Fourteen severe flood warnings are in place along a stretch of the river in Berkshire and Surrey, with police warning 2,500 Surrey homes are at risk.
The Environment Agency is also warning of rising water in the Somerset Levels.
Forecasters said Monday would be the driest day of the week, but rivers could continue to rise as previous rainfall works its way downstream.
Several Thames gauges are currently showing their highest water levels since being installed in the 1980s and 90s.
The Environment Agency’s 14 severe warnings – meaning “danger to life” – are for areas in and around Staines, Egham, Chertsey and Datchet.

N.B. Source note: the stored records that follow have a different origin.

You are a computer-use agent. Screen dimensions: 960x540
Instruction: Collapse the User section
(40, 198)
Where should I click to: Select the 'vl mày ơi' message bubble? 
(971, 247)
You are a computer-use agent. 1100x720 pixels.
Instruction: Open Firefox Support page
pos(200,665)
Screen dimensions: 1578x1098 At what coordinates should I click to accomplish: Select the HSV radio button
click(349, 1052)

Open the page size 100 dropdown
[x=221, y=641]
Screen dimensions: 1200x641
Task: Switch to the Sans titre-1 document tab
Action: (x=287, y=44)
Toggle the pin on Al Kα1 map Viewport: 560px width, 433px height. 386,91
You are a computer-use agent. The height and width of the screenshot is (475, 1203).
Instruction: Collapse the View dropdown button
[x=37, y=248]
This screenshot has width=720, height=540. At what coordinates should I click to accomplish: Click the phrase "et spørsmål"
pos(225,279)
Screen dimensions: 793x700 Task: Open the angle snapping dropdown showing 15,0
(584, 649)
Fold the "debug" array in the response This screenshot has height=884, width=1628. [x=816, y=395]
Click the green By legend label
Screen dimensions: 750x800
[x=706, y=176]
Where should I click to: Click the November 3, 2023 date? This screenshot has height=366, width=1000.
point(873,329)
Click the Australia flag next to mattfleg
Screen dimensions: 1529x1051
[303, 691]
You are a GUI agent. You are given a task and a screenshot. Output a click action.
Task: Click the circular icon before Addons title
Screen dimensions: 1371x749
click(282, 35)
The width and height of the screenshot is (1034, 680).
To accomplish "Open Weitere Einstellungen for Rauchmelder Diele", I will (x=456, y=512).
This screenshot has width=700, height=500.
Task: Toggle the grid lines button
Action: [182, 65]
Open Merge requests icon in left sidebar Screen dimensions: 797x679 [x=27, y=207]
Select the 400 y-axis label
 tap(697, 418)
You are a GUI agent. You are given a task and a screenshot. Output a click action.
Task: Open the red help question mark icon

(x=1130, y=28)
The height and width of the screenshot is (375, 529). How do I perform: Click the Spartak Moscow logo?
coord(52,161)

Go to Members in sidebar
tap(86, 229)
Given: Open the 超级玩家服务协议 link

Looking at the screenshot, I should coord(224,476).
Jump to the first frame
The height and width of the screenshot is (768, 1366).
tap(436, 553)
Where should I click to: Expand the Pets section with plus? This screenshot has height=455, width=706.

Water levels there are expected to rise despite the fact that significant rainfall is not expected during the day.
Armed forces personnel were in the heavily populated area on Sunday night building a 2ft-high (60cm) defence to try to divert the river away from homes.
Howard Davidson, from the Environment Agency, said on Sunday: “The Thames is a big river and it responds to rainfall over many weeks – and the catchment is saturated.
“We are seeing the Thames continue to rise and it will continue to do so, certainly over the next few days and we have further rain forecast over Tuesday and Wednesday.”
Two severe flood warnings remain in place in Somerset, and more than 300 less-serious warnings and alerts have been issued, mostly in southern England and the Midlands.
The Met Office has no rain warnings in place for Monday, but it is warning of ice across much of the UK.
But forecasters say another area of low pressure is expected to reach the UK on Monday night and into Tuesday, bringing more heavy rain.
Peter Sloss, of the BBC Weather Centre, said Monday would be the “driest day of the week” – but he warned there would be 20-40mm (1-2in) of rain for many areas by the end of Thursday.
He said some showers would be wintry, with snow likely on higher ground in Wales, Scotland, Northern Ireland and northern England.
The long-range forecast suggested there could be longer spells of dry weather in the south of England towards the end of the month, he added.
National Rail said the River Thames had flooded at several locations between Staines and Windsor & Eton Riverside stations early on Monday. Trains in the area are cancelled and replacement buses are “not available”.
The main rail route into Devon and Cornwall via Bridgwater remains cut off by problems caused by flooding and storm damage.
The line from Paddington to Exeter via Newbury is expected to reopen later following a drop in flood water levels at Athelney.
The line from Waterloo to Exeter via Yeovil, closed by a landslip at Crewkerne on Saturday, has reopened.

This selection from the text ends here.